Dr Nishant Kumar

Research Interests

My research focuses on human-animal coexistence in the Global South, with a particular emphasis on the complex interplay between urban ecology, cognitive and cultural dynamics in animals, and socio-cultural practices linked with animals. Our research group explores the movement and behavioral patterns of opportunistic animals in urbanising environments and their impact on demographic outcomes and ecosystem services. Our cross-institutional platform, PAWS-Web, is dedicated to building "the Science of Tropical Cities" and enhancing ecosystem integrity in rapidly urbanizing regions. Our work is guided by the One Health principle, where we investigate the relationship between animal populations, behavioural/disease contagions, and human/animal health while taking into account the cultural traditions of feeding and protecting non-human animals in many developing countries. Our ultimate goal is to provide scientific insights that support the coexistence of humans and animals in a sustainable and harmonious way.

Additional information:

I completed my undergraduate studies at the University of Delhi (Sri Venkateswara College) in 2011 before receiving an institutional scholarship from the Government of India to pursue a postgraduate degree in Wildlife Science at the Wildlife Institute of India. After completing my M.Sc. dissertation, which laid the foundation for the Black Kite Project, I joined Oxford University as a Felix Scholar to pursue my DPhil (2014-19), where I studied the urban ecology and ethno-ornithology of the resident and migratory populations of Black Kites. 

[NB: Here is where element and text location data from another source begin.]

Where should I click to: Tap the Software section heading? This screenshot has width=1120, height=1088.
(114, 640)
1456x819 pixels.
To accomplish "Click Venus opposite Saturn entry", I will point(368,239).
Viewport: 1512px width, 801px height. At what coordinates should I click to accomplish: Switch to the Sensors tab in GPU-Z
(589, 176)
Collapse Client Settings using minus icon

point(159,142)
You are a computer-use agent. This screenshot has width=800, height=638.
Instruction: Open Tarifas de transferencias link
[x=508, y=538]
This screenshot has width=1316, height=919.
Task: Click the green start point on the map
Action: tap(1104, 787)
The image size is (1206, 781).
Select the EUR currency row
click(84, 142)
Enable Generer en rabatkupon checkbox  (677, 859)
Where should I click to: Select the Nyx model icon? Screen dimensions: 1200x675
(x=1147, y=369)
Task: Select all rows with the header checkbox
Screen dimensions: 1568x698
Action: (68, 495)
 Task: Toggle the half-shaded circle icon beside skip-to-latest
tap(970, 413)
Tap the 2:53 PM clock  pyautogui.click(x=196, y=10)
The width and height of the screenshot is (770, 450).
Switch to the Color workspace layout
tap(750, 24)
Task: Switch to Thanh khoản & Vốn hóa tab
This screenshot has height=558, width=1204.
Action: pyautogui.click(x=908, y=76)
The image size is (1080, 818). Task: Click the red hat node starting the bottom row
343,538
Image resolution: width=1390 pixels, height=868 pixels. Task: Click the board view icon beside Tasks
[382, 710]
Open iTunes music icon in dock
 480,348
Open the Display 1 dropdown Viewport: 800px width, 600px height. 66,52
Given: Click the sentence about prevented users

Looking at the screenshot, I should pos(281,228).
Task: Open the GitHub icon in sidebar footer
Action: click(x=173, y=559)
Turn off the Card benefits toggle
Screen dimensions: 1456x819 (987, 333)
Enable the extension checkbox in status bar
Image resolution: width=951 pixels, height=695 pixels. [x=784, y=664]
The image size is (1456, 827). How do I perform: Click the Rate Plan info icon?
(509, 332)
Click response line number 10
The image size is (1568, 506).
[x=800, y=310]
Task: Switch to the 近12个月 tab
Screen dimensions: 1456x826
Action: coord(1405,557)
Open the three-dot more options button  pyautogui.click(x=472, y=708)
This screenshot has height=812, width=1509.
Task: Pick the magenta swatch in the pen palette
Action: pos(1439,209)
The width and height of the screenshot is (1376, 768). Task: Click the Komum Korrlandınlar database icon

From 2019-22, I continued to build upon the Black Kite Project, which is now a long-term study in its 11th year of continuous monitoring. With the support of the India Oxford Initiative (IndOx), I have also expanded my research to include other urban animals, leading to the formation of the PAWS - Web group. In January 2023, I was awarded an early career fellowship grant by the DBT/Wellcome Trust UK India Alliance, which will be jointly based at the Wildlife Institute of India (primary host) and Oxford's Department of Biology (overseas host) for the next five years. As part of this fellowship, I also serve as a member of India Oxford Initiative's Executive and Strategy Boards.

Funding agencies: 

  1. University of Oxford: Felix Scholarship Trust; India Oxford Initiative; Somerville College; Mansfield College.
  2. Raptor Research & Conservation Foundation, Mumbai
  3. DBT/Wellcome Trust UK India Alliance 
  4.  Ministry of Environment, Forest & Climate Change (Wildlife Institute of India), Government of India
  5. Department of Forest and Wildlife (Government of NCT of Delhi) and the Indian Air Force.